(Collected data)
-=-=-

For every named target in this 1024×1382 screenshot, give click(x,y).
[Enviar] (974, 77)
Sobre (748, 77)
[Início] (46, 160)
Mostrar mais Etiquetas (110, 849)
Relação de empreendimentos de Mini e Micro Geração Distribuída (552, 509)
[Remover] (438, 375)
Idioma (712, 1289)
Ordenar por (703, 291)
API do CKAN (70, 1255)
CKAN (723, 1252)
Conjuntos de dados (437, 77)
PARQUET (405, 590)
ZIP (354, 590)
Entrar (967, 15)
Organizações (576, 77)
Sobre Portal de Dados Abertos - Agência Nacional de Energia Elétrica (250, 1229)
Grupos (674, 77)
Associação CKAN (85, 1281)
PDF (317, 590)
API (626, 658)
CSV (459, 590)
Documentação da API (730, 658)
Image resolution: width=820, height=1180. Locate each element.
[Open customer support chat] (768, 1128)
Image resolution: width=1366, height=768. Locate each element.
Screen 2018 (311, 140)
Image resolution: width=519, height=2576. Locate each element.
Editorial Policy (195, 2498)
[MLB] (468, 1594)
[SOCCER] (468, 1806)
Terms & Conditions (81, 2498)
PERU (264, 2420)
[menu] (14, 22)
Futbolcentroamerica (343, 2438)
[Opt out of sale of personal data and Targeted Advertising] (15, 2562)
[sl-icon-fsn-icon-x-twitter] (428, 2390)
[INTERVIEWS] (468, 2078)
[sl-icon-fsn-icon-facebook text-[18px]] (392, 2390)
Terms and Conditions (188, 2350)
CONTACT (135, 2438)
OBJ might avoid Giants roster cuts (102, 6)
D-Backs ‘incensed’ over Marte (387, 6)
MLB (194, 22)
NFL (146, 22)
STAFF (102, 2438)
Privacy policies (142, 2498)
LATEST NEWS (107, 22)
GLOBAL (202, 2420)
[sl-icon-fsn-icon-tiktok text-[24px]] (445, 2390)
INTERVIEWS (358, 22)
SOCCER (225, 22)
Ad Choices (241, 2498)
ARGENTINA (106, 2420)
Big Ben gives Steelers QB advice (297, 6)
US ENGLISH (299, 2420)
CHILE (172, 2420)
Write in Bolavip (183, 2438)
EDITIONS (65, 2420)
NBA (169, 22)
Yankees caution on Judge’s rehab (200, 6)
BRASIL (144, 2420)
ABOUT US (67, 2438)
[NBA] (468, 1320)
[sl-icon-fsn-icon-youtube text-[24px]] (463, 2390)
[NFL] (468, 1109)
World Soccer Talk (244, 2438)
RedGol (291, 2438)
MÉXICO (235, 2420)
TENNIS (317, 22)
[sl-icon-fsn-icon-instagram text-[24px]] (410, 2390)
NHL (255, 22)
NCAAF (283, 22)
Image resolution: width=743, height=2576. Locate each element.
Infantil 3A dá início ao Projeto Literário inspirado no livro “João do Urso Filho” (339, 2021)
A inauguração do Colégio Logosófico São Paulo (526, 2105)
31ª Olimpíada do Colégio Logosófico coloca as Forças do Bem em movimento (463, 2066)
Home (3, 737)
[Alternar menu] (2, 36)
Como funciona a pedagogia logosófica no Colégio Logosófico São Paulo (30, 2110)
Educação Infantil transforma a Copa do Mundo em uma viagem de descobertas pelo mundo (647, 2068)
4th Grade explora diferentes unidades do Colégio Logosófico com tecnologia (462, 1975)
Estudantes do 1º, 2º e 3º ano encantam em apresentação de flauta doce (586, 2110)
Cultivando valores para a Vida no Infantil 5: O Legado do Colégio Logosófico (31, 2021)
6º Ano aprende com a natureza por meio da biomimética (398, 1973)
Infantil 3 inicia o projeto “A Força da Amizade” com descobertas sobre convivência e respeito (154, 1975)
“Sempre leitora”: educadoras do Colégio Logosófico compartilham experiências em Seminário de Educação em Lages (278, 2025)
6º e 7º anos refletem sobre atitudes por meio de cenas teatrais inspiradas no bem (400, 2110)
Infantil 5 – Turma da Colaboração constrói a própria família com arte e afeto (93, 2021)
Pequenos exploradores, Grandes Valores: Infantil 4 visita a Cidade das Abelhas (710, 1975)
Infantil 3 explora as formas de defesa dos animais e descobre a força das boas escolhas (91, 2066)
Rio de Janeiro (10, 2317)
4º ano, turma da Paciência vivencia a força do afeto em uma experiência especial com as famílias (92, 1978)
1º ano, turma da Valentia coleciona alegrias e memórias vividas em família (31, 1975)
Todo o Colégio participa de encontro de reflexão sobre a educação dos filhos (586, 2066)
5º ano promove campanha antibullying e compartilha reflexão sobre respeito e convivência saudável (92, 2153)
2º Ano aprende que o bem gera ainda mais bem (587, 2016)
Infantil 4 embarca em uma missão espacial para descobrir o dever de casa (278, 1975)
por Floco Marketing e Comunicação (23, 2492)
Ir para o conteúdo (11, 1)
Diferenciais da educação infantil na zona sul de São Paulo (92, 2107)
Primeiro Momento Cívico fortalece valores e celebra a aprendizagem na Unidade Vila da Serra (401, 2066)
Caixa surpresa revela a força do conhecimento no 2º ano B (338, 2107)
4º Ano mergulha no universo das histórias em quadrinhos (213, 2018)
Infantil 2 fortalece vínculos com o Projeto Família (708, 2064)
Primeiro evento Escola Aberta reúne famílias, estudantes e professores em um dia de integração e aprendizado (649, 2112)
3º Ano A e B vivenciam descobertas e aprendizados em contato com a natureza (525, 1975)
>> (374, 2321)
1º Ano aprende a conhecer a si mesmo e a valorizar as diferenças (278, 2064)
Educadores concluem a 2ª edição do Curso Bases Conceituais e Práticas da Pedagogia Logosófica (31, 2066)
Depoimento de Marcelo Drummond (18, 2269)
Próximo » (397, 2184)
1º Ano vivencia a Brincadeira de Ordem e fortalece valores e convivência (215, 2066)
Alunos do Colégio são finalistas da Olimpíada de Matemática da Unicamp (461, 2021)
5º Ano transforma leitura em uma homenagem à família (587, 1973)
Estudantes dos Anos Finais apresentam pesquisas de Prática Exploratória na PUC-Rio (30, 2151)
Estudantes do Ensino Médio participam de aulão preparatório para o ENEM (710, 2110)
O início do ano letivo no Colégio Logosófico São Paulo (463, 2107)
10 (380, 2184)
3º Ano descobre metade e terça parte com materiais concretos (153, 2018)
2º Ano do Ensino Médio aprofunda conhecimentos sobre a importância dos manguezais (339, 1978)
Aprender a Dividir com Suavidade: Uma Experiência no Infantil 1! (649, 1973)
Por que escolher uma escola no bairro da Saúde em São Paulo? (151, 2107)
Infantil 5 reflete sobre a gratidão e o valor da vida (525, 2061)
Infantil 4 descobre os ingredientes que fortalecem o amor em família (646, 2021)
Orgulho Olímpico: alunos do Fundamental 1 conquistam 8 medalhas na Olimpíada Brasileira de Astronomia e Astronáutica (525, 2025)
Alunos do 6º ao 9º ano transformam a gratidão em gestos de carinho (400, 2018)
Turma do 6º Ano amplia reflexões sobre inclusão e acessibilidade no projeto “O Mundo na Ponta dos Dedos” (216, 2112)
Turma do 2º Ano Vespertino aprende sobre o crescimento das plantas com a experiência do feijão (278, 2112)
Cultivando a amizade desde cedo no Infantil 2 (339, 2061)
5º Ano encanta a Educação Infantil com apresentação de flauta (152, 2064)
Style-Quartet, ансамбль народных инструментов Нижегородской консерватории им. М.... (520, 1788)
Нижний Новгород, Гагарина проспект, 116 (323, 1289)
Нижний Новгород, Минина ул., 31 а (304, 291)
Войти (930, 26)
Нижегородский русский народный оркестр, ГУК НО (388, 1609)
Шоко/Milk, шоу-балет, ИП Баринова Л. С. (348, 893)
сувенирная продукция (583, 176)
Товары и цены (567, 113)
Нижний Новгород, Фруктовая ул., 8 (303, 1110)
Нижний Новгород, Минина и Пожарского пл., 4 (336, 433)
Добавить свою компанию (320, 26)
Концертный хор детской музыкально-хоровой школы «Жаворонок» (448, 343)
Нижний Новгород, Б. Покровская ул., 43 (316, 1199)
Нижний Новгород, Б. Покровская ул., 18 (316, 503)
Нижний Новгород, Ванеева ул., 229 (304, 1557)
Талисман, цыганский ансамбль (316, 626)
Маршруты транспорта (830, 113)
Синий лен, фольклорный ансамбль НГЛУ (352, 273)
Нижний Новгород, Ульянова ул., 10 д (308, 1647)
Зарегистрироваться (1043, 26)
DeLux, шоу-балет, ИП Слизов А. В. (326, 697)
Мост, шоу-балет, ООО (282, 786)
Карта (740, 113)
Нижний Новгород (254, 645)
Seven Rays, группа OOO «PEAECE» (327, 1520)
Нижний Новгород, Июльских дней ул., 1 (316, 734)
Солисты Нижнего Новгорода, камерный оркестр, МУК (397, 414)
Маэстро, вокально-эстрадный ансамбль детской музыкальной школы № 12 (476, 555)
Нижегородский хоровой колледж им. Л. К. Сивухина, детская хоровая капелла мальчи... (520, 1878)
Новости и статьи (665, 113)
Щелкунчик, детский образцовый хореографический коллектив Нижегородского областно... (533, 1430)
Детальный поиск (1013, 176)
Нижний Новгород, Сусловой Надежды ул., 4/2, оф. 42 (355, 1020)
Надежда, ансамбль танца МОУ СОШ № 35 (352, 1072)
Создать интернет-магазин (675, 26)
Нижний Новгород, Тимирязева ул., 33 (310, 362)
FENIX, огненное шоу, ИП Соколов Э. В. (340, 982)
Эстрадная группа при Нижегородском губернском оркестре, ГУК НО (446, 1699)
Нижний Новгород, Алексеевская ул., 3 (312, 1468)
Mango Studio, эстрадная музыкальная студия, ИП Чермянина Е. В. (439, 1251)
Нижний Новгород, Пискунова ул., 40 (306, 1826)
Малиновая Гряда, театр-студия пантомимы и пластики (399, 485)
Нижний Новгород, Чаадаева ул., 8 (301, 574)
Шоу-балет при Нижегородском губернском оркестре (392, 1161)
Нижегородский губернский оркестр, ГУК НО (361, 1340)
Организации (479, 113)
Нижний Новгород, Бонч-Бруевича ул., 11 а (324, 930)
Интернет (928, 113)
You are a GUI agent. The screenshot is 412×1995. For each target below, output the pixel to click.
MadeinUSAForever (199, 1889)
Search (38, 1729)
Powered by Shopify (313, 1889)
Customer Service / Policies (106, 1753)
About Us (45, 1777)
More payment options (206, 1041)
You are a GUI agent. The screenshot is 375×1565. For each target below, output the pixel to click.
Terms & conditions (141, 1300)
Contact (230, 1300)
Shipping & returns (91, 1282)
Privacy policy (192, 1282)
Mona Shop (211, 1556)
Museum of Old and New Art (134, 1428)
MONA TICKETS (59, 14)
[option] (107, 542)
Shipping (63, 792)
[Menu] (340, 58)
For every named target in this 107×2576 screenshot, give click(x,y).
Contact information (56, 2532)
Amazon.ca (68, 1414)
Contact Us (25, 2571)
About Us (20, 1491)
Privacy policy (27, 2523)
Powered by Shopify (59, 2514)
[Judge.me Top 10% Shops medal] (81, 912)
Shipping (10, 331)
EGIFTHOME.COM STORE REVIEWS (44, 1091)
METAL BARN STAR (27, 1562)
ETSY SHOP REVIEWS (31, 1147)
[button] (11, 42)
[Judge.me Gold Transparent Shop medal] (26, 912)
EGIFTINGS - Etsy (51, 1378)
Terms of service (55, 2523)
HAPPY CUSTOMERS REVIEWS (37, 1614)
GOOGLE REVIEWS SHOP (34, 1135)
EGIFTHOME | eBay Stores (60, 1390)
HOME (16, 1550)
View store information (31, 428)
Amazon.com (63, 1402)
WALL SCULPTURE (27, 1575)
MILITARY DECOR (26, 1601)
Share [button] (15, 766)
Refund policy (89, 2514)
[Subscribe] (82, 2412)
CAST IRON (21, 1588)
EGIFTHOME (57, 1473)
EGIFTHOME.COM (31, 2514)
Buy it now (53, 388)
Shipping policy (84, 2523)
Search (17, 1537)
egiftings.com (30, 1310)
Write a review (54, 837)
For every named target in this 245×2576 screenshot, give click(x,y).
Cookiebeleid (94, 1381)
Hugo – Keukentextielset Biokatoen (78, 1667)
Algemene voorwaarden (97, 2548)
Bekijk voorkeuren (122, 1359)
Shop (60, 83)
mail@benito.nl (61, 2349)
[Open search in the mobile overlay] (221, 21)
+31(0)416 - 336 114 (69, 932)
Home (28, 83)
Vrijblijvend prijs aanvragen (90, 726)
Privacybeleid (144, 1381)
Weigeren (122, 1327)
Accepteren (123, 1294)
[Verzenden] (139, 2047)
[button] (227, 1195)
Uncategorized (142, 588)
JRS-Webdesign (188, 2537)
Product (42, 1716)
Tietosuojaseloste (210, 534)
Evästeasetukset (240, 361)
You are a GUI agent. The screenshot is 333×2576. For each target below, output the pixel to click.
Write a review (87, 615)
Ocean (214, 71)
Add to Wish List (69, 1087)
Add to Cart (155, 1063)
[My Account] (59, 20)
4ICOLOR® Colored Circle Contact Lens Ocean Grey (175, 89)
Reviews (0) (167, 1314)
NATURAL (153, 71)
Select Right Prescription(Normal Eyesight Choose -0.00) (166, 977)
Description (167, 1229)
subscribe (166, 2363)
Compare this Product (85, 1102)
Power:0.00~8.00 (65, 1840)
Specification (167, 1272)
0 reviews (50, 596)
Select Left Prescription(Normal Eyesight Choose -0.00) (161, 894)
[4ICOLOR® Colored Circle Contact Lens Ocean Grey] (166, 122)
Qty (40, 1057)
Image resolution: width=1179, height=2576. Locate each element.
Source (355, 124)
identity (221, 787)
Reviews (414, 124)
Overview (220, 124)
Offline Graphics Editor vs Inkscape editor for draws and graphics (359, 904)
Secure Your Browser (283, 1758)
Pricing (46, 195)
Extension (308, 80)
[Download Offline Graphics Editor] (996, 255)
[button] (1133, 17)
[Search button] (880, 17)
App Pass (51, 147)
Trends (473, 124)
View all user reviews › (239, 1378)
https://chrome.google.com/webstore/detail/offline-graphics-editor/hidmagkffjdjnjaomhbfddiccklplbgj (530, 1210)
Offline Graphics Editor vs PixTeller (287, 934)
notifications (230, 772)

-=-=-

:: What you will do ::
Show a copy of each line from the records above in which the string "Normal" occurs.

:: Task solution ::
Select Right Prescription(Normal Eyesight Choose -0.00) (166, 977)
Select Left Prescription(Normal Eyesight Choose -0.00) (161, 894)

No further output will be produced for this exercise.